Entries supplied Block Start

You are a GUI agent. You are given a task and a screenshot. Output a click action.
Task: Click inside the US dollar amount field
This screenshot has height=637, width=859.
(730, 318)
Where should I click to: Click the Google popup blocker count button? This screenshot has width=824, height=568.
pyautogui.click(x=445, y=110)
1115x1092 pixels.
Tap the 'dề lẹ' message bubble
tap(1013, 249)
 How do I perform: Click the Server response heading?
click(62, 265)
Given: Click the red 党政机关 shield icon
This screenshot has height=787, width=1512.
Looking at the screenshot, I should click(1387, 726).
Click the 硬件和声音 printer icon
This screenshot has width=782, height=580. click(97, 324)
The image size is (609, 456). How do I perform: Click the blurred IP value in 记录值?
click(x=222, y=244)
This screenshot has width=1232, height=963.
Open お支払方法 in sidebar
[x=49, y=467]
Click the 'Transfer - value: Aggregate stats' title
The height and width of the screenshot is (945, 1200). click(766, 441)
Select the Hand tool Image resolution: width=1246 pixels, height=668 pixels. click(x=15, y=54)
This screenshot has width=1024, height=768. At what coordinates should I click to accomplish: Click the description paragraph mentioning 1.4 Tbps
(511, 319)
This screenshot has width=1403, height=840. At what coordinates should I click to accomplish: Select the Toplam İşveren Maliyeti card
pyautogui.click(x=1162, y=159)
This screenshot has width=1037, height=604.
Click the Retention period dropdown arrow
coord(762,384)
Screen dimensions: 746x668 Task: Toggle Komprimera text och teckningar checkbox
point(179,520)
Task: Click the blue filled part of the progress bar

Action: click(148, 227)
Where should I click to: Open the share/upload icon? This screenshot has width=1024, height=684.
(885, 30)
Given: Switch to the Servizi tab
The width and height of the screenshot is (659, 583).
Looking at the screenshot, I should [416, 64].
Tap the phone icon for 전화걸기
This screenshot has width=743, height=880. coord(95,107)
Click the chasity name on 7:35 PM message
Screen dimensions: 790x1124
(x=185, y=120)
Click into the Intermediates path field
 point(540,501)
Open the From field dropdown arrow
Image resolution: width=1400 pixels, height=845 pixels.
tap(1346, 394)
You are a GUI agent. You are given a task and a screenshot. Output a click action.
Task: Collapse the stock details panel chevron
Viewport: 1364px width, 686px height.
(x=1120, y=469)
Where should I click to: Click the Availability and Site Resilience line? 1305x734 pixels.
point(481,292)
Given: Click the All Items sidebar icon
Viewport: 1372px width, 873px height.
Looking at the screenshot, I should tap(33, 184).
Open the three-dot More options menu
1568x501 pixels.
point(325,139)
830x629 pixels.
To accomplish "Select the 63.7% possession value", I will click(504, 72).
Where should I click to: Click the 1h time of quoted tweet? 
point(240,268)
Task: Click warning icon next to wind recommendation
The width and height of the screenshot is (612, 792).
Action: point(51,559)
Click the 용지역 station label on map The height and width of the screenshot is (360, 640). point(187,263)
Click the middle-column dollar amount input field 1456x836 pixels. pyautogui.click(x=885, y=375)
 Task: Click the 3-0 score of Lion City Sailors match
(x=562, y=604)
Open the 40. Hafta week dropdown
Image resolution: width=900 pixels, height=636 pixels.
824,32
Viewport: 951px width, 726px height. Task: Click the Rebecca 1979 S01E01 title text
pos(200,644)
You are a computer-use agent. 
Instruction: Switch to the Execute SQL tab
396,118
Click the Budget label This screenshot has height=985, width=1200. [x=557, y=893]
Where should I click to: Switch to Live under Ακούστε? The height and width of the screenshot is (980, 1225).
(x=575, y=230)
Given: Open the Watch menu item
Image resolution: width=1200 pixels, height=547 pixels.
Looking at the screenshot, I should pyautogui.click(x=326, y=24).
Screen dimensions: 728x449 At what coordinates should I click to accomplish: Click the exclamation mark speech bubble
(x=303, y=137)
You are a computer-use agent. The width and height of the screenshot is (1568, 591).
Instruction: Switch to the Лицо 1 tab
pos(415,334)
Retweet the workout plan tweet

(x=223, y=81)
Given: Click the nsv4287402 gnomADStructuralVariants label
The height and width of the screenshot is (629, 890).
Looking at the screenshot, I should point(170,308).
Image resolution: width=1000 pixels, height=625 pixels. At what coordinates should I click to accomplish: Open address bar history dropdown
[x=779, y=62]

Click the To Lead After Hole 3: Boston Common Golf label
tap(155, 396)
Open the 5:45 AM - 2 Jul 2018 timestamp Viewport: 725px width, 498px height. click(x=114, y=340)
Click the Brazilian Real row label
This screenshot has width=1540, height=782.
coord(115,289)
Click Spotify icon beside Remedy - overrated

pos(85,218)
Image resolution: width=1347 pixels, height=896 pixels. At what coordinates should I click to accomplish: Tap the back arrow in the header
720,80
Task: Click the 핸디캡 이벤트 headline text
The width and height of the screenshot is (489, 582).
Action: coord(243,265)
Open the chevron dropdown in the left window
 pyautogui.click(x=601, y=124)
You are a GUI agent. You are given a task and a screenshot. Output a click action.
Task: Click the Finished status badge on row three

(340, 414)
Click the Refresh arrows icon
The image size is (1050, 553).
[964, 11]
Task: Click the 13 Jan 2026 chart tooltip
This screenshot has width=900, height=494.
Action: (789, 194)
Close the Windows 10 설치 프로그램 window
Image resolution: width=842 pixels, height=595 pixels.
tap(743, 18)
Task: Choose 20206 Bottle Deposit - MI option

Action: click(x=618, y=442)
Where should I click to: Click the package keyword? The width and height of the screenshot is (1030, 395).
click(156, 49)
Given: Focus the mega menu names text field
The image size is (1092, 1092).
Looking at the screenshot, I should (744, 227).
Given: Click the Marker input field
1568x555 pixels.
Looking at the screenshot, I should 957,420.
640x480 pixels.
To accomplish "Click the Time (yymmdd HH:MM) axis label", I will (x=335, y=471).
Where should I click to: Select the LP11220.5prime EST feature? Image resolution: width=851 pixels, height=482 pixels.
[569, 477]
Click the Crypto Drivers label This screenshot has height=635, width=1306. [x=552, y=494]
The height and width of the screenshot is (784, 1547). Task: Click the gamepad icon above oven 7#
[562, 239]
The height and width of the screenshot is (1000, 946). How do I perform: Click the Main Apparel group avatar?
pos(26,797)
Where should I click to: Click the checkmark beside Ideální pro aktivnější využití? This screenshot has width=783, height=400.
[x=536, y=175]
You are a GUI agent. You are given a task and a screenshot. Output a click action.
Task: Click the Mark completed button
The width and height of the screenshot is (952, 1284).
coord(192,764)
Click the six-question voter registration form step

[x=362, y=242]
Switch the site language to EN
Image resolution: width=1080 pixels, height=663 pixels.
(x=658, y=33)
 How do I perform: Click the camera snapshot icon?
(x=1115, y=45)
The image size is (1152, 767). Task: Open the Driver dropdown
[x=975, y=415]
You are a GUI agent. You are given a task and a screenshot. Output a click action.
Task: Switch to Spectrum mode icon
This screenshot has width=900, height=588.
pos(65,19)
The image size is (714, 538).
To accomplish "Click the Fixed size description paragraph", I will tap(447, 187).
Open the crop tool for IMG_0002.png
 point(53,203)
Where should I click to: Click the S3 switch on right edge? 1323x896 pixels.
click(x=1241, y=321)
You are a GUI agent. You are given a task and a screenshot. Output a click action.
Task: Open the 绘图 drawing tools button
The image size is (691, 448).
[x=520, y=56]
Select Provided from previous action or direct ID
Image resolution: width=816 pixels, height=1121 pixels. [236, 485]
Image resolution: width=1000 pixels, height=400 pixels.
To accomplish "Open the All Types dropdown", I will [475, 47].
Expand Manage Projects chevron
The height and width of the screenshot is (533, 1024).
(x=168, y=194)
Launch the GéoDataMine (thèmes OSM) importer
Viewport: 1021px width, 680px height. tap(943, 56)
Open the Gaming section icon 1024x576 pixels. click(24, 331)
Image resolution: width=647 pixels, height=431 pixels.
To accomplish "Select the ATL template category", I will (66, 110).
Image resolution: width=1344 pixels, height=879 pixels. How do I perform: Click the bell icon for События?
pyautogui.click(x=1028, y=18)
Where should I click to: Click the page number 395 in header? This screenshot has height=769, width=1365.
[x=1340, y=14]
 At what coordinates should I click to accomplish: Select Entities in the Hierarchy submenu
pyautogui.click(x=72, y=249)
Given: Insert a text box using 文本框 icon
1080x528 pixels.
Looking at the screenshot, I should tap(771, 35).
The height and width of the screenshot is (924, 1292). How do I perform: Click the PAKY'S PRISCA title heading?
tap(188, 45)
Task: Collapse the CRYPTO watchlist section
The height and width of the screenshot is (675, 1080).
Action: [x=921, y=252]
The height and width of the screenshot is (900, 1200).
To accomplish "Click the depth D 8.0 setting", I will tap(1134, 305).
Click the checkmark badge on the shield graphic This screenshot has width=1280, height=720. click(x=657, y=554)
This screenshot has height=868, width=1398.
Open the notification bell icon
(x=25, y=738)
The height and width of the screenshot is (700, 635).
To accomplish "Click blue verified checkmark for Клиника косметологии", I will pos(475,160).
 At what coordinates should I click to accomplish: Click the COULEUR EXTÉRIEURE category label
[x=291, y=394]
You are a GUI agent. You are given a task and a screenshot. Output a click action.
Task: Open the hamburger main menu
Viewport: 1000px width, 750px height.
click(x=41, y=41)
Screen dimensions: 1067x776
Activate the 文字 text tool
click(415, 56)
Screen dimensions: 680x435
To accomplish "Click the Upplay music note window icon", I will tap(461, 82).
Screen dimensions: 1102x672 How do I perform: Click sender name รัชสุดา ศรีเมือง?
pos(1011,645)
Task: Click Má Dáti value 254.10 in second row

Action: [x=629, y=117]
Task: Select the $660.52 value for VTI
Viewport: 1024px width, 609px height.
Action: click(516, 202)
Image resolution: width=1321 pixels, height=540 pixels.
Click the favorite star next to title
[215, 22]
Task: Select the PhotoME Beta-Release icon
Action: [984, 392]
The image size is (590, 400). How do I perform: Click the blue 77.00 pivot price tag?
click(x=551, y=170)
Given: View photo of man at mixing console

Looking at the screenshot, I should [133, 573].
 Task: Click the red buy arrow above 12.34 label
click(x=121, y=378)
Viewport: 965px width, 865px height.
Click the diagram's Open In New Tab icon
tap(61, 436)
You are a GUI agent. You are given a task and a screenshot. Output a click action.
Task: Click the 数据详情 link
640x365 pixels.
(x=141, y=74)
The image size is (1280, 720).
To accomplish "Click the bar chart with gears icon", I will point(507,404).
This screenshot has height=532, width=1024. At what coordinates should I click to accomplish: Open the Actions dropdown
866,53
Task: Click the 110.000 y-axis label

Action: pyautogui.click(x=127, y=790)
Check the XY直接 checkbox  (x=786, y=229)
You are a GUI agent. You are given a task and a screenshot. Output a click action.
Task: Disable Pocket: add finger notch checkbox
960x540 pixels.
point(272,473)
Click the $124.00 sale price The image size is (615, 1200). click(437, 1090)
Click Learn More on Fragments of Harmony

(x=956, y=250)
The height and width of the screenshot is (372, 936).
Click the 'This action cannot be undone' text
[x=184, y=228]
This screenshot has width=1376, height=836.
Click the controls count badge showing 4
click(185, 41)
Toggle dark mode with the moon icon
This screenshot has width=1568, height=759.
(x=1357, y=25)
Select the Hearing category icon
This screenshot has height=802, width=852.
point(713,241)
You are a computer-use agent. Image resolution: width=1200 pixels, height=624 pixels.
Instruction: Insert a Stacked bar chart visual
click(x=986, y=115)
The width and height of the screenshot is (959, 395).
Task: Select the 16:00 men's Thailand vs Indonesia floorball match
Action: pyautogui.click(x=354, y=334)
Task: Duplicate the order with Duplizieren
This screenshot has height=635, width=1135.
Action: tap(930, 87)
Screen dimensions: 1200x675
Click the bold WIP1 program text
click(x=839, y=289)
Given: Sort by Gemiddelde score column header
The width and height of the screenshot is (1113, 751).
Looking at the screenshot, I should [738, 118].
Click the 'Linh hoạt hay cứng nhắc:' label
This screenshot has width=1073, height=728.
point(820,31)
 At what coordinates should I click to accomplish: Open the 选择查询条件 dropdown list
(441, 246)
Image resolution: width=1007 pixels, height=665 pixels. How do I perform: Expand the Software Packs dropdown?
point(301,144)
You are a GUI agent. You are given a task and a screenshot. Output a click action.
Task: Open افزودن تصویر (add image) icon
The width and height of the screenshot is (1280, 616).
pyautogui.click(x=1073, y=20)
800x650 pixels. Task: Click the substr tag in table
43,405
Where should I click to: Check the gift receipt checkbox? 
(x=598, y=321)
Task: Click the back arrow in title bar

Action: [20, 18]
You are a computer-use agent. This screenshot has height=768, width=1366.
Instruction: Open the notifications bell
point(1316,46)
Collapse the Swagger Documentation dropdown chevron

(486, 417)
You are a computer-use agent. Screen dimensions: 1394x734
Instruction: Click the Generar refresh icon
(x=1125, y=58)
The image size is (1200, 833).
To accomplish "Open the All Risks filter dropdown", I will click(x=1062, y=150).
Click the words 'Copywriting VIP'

Entries supplied Block End

Activity - Among the lines above, which hold the word "mode"? Report each one.

Expected output -
Task: Switch to Spectrum mode icon
Toggle dark mode with the moon icon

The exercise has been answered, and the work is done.